The late Richard Ross Vetters.

WATCH: Richard gets incredible Sheelin send off

Family and friends gather to pay tribute.

The late Richard Ross Vetters would often stare up at the darkened sky overlooking Lough Sheelin. It was into that same sky his family and friends gazed when they gathered recently to honour his memory in a unique and poignant way.

The serenity of the late Saturday summer evening (June 8) that enveloped this close-knit lakeside gathering erupted momentarily in a burst of glittering blue and sparkling silver. As the last ember faded, a profound sense of peace settled.

Richard had suddenly and unexpectedly passed away, aged 52 years, at Cavan General Hospital months earlier, on March 25, 2024.

An employee at Tara Mines, Richard reposed at St Joseph’s Chapel of Rest near Navan, before his family transported his earthly remains back to his native Scotland where a ceremony in celebration of his life took place before cremation.

It was his sister Suzanne McClenaghan, a funeral director by trade, who suggested loading her brother’s ashes into a specially-crafted firework shell.

WATCH: https://youtube.com/shorts/aMKy9RLEelc?feature=shared

“Richard and I had often talked about it [death],” explains Suzanne.

“I always said I’d want my ashes filled into lots of fireworks, because I’m like a kid in a sweetshop with fireworks, and he said that’d be ‘really cool’. So when he passed there was no question about what was going to happen.”

With half reserved to be blasted during ‘Hogmanay’, the Scot’s celebration of New Year, the other half of Richard’s ashes were carefully transported back to Ireland earlier this month for the planned Cavan get together.

One of a family of six, with three siblings, Richard first moved to Ireland from his beloved Bonar Bridge, a village in the Highlands on the north bank of the Kyle of Sutherland, around 24 years ago.

He started out as security at Tara, but quickly progressed and became a valued member of their exploration department.

He moved from Navan to Nobber, but lived the longest period of his life between Oldcastle and Tonagh, Mountnugent.

Richard was “one of a kind” says Declan McCabe of Sheelin Boats, who knew him well.

The deceased spent the last 10 years living at Sheelin Cottages and was “very popular locally”.

So well got was Richard that, after he died, seven friends from the local area travelled the same route by road that Richard would take twice a year. Three of them spoke at the Scottish memorial service.

Brian Meehan from Oldcastle had written a poem about Richard’s life, while Peter O’Dowd recited another. Martin Smith also spoke, and Declan carried with him the last photograph taken of Richard near his home just days before his untimely passing.

“Lough Sheelin, the whole area really, was very special to him,” says Declan of Richard’s affinity for living along the Cavan-Meath border.

A regular at Speedy’s, and an equally familiar face at Farrelly’s, Richard loved to debate the latest topic of the day and enjoyed the company of others.

“He was very straight talking, with a huge heart,” says Suzanne of her “big brother”. “He was my go to. If I wanted to be told something straight, he was that guy.

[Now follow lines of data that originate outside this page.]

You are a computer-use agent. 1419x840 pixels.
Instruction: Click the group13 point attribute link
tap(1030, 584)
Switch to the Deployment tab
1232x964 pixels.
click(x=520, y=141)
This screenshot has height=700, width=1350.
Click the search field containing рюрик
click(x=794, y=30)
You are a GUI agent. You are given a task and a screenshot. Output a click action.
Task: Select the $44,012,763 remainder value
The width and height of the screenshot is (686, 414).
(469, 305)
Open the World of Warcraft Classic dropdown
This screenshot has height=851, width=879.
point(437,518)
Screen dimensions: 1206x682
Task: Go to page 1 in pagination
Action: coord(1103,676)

He’d do anything for anybody. He was my big brother. He was just always there.”

Despite years of trying to coax him back across the Irish Sea, Suzanne says after visiting Cavan, she and her brothers Scott and Robert realised Richard had found a “home” for himself here.

“It touched us completely, because I always felt I loved him more,” says Suzanne, her voice breaking with emotion. “To know how much they liked him, enough to take him into their hearts and homes, that was really touching for us as a family.”

Richard loved whiskey too, amassing quite the collection, and an extensive knowledge to go with it. He was considered quite the connoisseur and had in one corner of his home an ‘Infinity Bottle’ - a blend of various whiskeys Richard would find particularly palatable and worthy of being added to the mix.

After the fireworks were let off, Richard’s family and friends each had a shot from the bottle.

“It tasted lovely,” reports Suzanne, before laughing: “I could hear my brother in the back of my mind somewhere looking at us all swigging this and shouting ‘No! Sip it! It has to be savoured!’.”

Back at Sheelin Cottages, the honouring of Richard’s memory continued, with a singer organised by Declan who learned the words to Dougie MacLean’s folk ballad, ‘Caledonia’.

There wasn’t, Suzanne is confident to admit, a dry eye left in the house after.

“It was really beautiful. We all sang that.

We had a ceili, about 30 or 40 people came round.

It was really incredible to see the impact Richard had on the lives of all these people,” Suzanne reflects.

“It was lovely as well for everyone to say when they met him, their experiences, and for us to hear all this, because Richard would speak to us about all these people, and through him we already felt like we knew them.

To know he had the impact he had on us on other people, it’s wonderful really.”